800ギガbps利用が予定されているCERNの内部

ノキアの「PSE-6s」ノキアの「PSE-6s」

 フィンランドのノキアは、オランダのICT分野の協力機関SURFと協力して、SURFの既存の光ファイバー網を使って800ギガbpsの光伝送実験に成功した。

 800ギガbpsの超高速接続は平均的な家庭のネット接続の約1000倍。今回の光ファイバーの実験はノキアのフォトニックサービスエンジン「PSE-6s」技術を基盤に行われた。

 800ギガbpsの伝送速度が実現すれば、CERNに設置の粒子加速器と、オランダ一級のICT関連研究施設SURFやNikhef(ニケフ、オランダ国立亜原子物理学研究所)を結ぶ光通信網を利用した大容量データ交換が加速化される、とノキアは説明する。

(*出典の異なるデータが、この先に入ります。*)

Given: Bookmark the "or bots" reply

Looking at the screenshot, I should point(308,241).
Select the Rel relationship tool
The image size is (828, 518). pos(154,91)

 CERNへの既存の最大接続速度は400ギガbpsだが、CERNに設置予定のHL-LHC(高輝度大型ハドロン衝突型加速器)からのデータ伝送には800ギガbpsが必要な速度という。HL-LHCは現在の大規模改修後の2029年に運用開始の予定。

 今回の試験はアムステルダムにあるNikhefとSURFからベルギーを経由して、ジュネーブのCERNとの間1648キロメートルを既存のファイバーを使って実施された。

 ノキアとSURFは今回、従来の光ファイバーで800ギガbpsの伝送速度を達成したことで、既存のインフラ利用でもまだ大きな可能性があるとみている。 (19日の電波新聞/電波新聞デジタルで詳報します)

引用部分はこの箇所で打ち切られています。